Update: Okay, I am pretty sure now, that it is evil GIL killing me here, so I altered the example:

I now have gil.c:

#include <Python.h>
#define _USE_MATH_DEFINES
#include <math.h>

void scale(const double *A, double *out, int n) {
    int i, j, ind1, ind2;
    double power, denom;
    power = 10.0 / M_PI;
    denom = sqrt(M_PI);
    Py_BEGIN_ALLOW_THREADS
    #pragma omp parallel for
    for (i = 0; i < n; i++) {
        for (j = i; j < n; j++) {
            ind1 = i*n + j;
            ind2 = j*n + i;
            out[ind1] = pow(A[ind1], power) / denom;
            out[ind2] = out[ind1];
        }
    }
    Py_END_ALLOW_THREADS
}

which is compiled using gcc -shared -fopenmp -o gil.so -lm gil.c -I /usr/include/python2.7 -L /usr/lib/python2.7/ -lpython2.7 and the corresponding Python file:

import ctypes
import numpy as np
from numpy.ctypeslib import ndpointer
import pylab as pl

path = '../src/gil.so'
c_gil = ctypes.cdll.LoadLibrary(path)

test = c_gil.scale
test.restype = None
test.argtypes = [ndpointer(ctypes.c_double,
                           ndim=2,
                           flags='C_CONTIGUOUS'),
                 ndpointer(ctypes.c_double,
                           ndim=2,
                           flags='C_CONTIGUOUS'),
                 ctypes.c_int
                 ]

n = 100
A = np.random.rand(n, n) + 2.0
out = np.empty((n,n))

test(A, out, n)

This gives me

Fatal Python error: PyEval_SaveThread: NULL tstate

Process finished with exit code 134

Now somehow it seems to not be able to save the current thread - but the API doc does not go into detail here, I was hoping that I could ignore Python when writing my C function, but this seems to be quite messy :( any ideas? I found this very helpful: GIL

Answer 1

Your problem is much simpler than you think and does not involve GIL in any way. You are running in an out-of-bound access to out[] when you access it via ind2 since j easily becomes larger than n. The reason is simply that you have not applied any data sharing clause to your parallel region and all variables except i remain shared (as per default in OpenMP) and therefore subject to data races - in that case multiple simultaneous increments being done by the different threads. Having too large j is less of a problem with ind1, but not with ind2 since there the too large value is multiplied by n and thus becomes far too large.

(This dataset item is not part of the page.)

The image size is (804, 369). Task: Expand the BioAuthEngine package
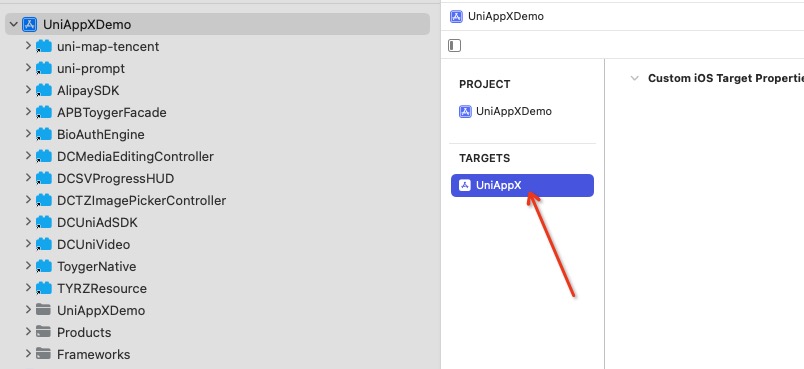(28, 134)
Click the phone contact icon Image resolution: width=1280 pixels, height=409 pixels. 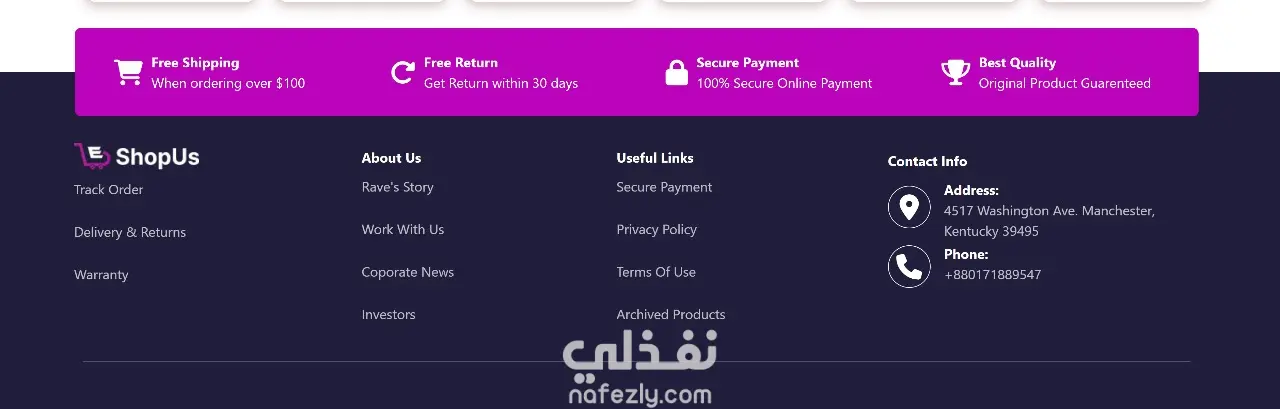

Simply make j, ind1 and ind2 private as they should be:

#pragma omp parallel for private(j,ind1,ind2)
for (i = 0; i < n; i++) {
    for (j = i; j < n; j++) {
        ind1 = i*n + j;
        ind2 = j*n + i;
        out[ind1] = pow(A[ind1], power) / denom;
        out[ind2] = out[ind1];
    }
}

Even better, declare them inside the scope where they are being used. That automatically makes them private:

#pragma omp parallel for
for (i = 0; i < n; i++) {
    int j;
    for (j = i; j < n; j++) {
        int ind1 = i*n + j;
        int ind2 = j*n + i;
        out[ind1] = pow(A[ind1], power) / denom;
        out[ind2] = out[ind1];
    }
}